Culte du dimanche : A.I. Intelligence Artificielle

Par Fredp @FredMyscreens

Le fruit du souci de perfection de Stanley Kubrick et du cœur de Steven Spielberg se nomme A.I. Intelligence Artificielle, le conte de Pinocchio à la sauce futuriste est un film culte bien que controversé.

Alors que le XXe siècle prend fin, Stanley Kubrick s’éteint, léguant son dernier projet inabouti à la seule personne qu’il pense capable de le mener à bien : Steven Spielberg. Ce projet, c’est l’adaptation de la nouvelle de Brian Aldiss, les Supertoys durent tout l’été. L’histoire d’un enfant-robot qui cherchera jusqu’au bout l’amour d’une mère.

Dans un monde futuriste, une famille adopte donc un robot aux traits d’enfant pour remplacer leur fils dans le coma. Sauf que lorsque ce dernier en sortira, le fils artificiel devra suivre sa propre route dans un monde qu’il ne connait pas et se révèle plutôt hostile. S’en suit un parcours initiatique pour le jeune robot qui évoquera immanquablement les aventures de Pinocchio.

A la vision du film, on comprend tout de suite pourquoi Kubrick a légué ce projet à Spielberg. On y retrouve des thèmes importants du réalisateur de 2001 (la partie centrale du film, sombre, reflet de l’intolérance des hommes pour ce qu’ils ont créé), et la vision très aboutie, froide et pessimiste du futur (cette ville de luxure robotique dominée par les néons, ce New-York sous les eaux) et son esprit de toujours chercher de nouvelles techniques pour raconter son histoire (de ce côté, manière de créer les mécas est bluffante et que dire de la photo parfaite de Kaminski). Et si Spielberg a changé quelques éléments pour les adapter à sa personnalité et au coût du film (Gigolo Joe est moins sombre que prévu par Kubrick, David sera un comédien et non un robot), il retrouve tout de même l’esprit du maître tout au long du film.

Mais Spielberg a réussi à implanter toute sa personnalité, sa sensibilité (que l’on avait rarement vu depuis E.T.) dans ce récit qui touche un de ses thèmes de prédilection : la famille décomposée. Et c’est pour cette raison que Kubrick devait estimer que le créateur de Rencontres du 3e Type devait faire le film à sa place. En effet, Spielberg réussi a retranscrire toutes les émotions indispensables à ce récit proche du conte de fée futuriste que Kubrick a peu intégré à son cinéma généralement assez froid.

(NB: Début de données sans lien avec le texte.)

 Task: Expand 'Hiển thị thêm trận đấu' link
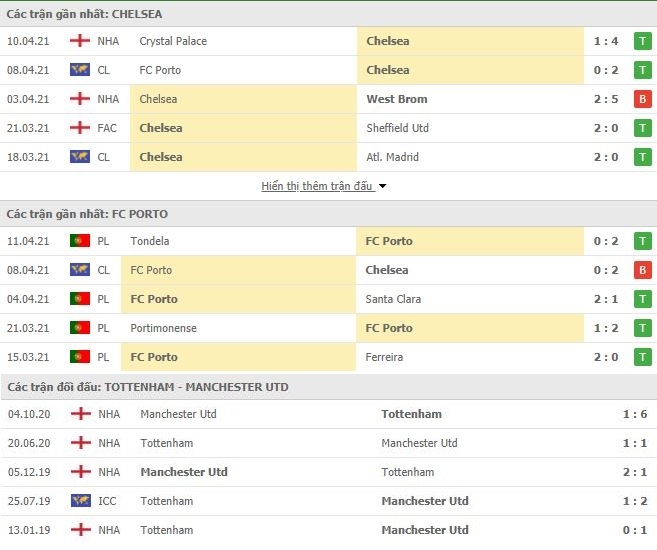click(317, 186)
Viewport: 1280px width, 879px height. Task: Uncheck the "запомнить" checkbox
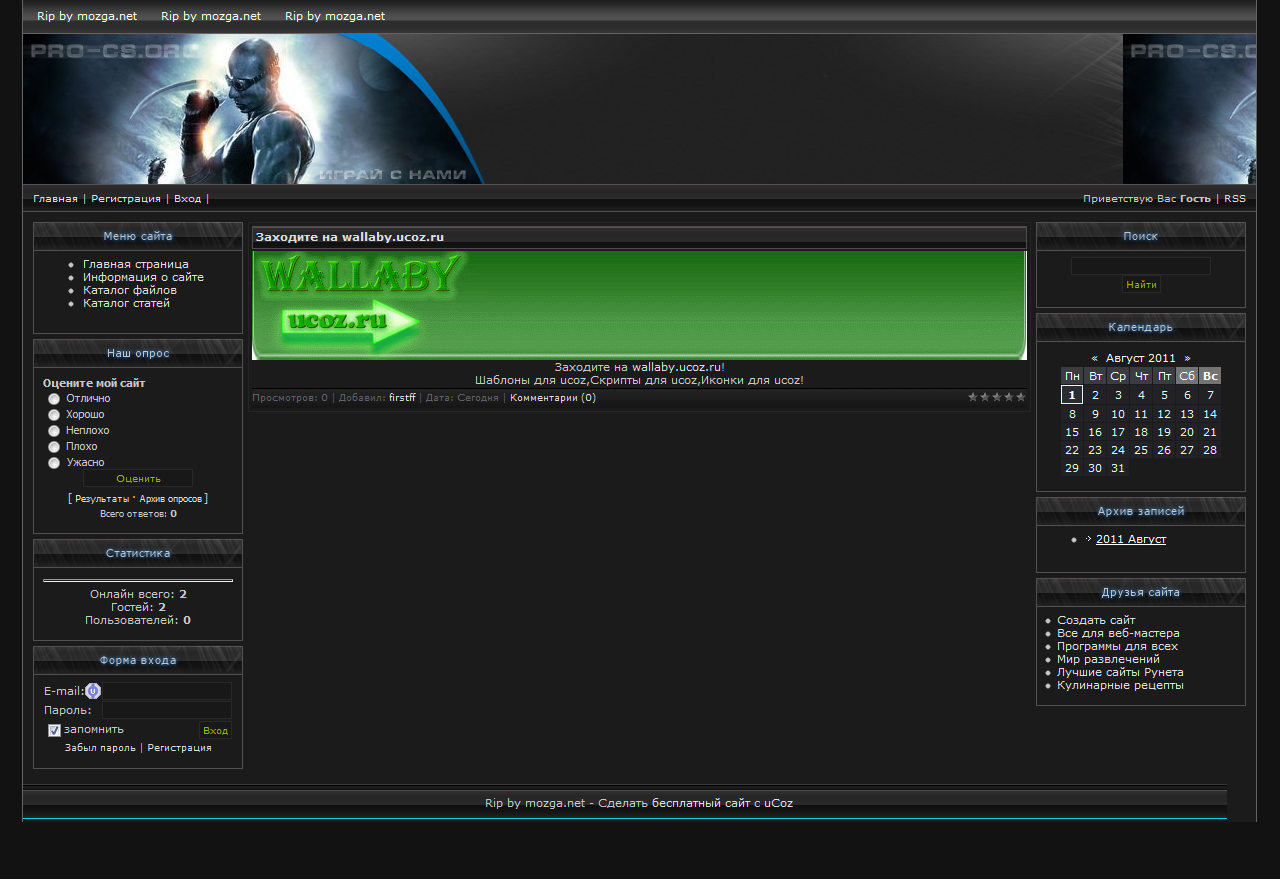tap(54, 730)
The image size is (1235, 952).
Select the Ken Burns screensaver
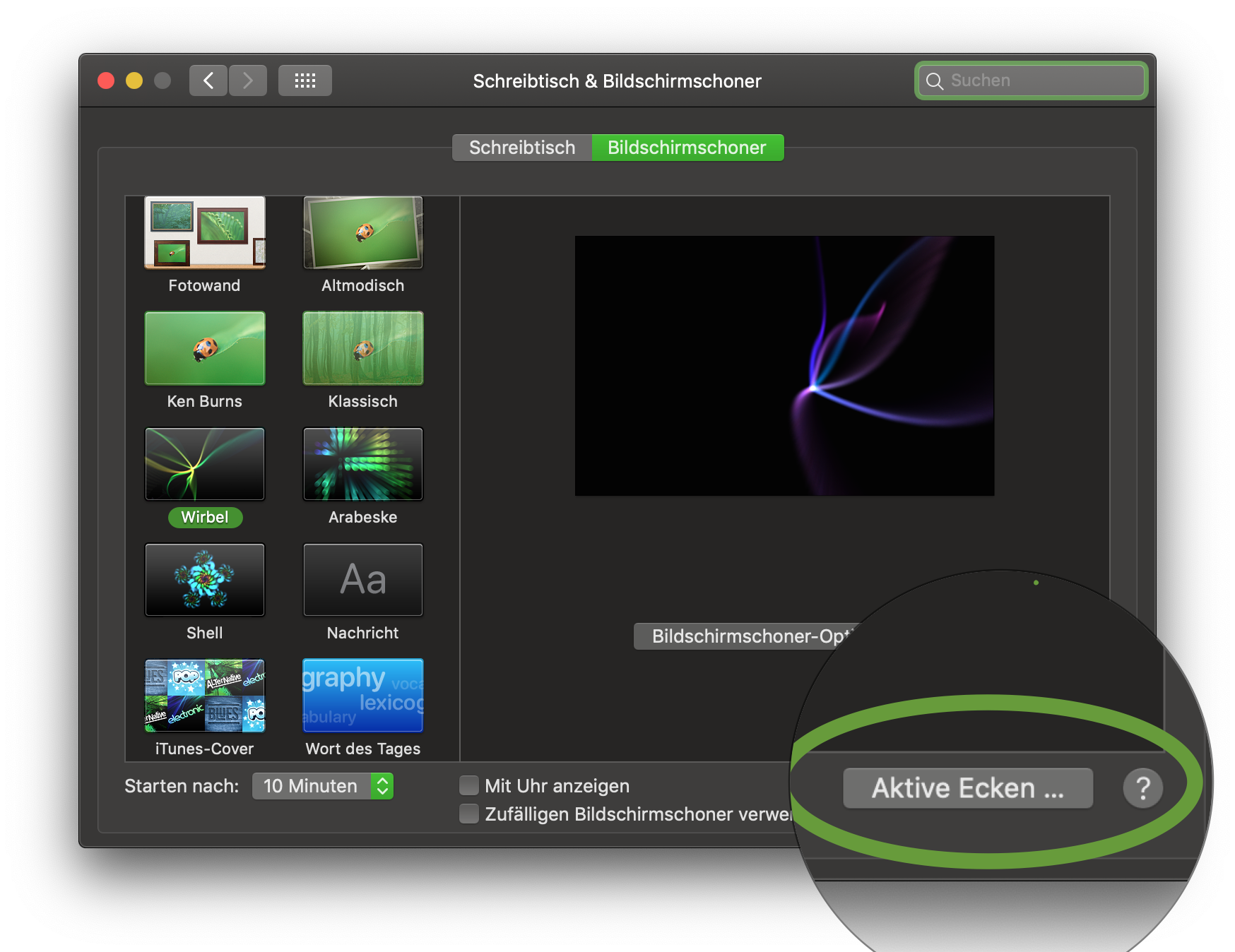205,348
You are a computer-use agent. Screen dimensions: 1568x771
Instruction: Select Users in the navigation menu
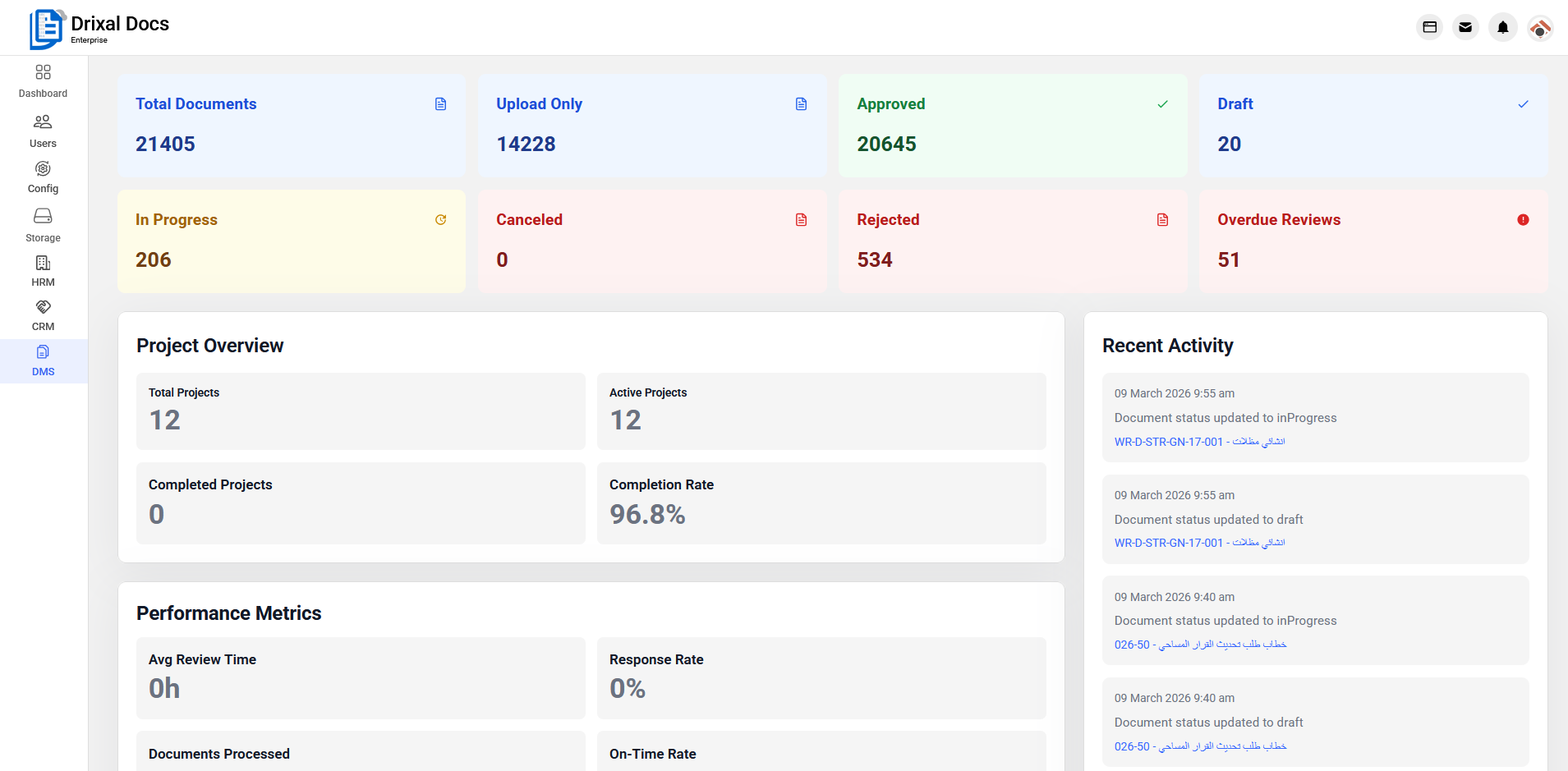point(43,130)
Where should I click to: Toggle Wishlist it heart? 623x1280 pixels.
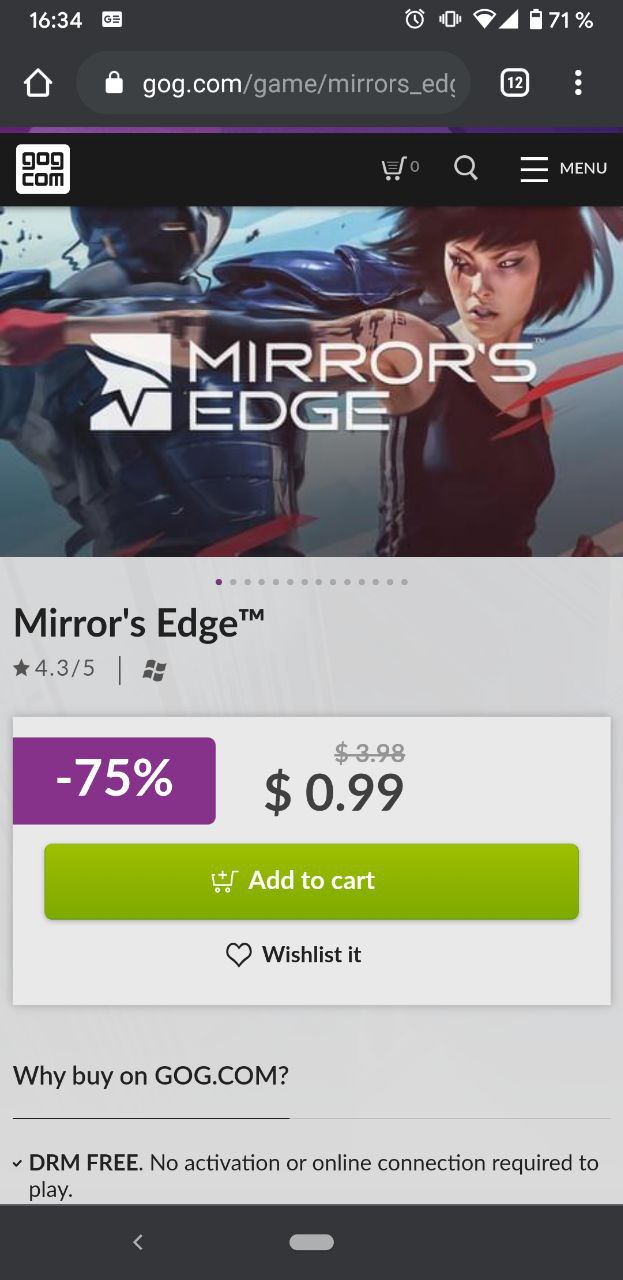(293, 955)
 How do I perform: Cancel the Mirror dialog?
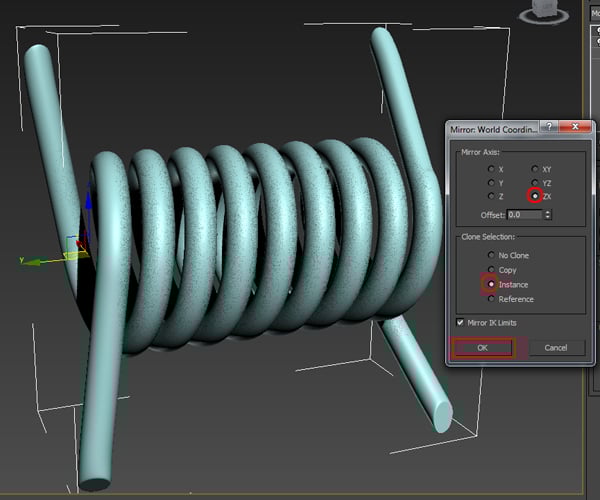(557, 348)
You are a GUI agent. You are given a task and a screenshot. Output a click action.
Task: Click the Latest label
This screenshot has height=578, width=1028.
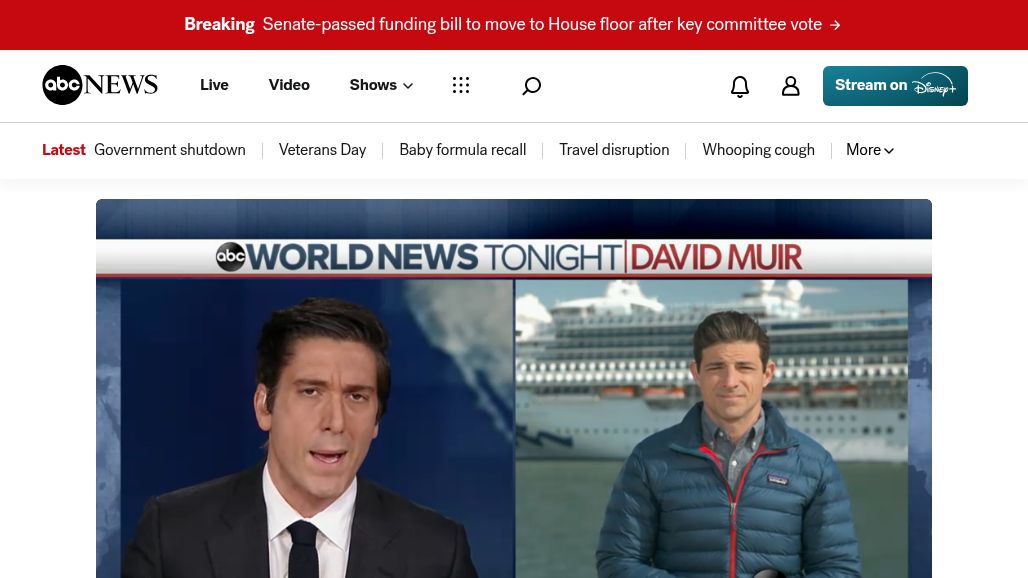63,150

Le film marque aussi le retour de Spielberg à la science-fiction, genre qu’il n’avait pas abordé depuis les années 80 (les Jurassic Park étant plus des films d’aventure que de la SF). Un retour qu’il poursuivra dans une veine bien plus sombre que Rencontres du 3e Type et E.T. avec Minority Report et La Guerre des Mondes. Et après Peter Pan dans Hook, le film lui permet d’adapter à sa manière Pinocchio avec un Haley Joel Osment qui confirme tout le bien qu’on pensait de lui dans le rôle du robot David. Jude Law robotisé est parfait en méca gigolo en fuite. Quand à la mère de David, Monica, elle est interprétée par Frances O’Connor toute en tendresse et compassion .

Au final, le mélange des deux personnalités fortes des créateurs se retrouve dans ce film parfois hybride, comme tiraillé entre deux visions à la fois opposées et complémentaires. Le film sera assez décrié de ce côté. Trop d’émotions pour un Kubrick, trop de froideur pour un Spielberg, le public et les critiques ne savent pas trop sur quel pied danser et le succès ne sera pas au rendez-vous. Ce A.I. Intelligence Artificielle sera un film incompris et mésestimé mais pourtant tellement personnel pour Spielberg. Et lorsqu’un film ne créé pas l’unanimité, en étant à la fois personnel et techniquement en avance sur son temps, ça peut devenir un film culte.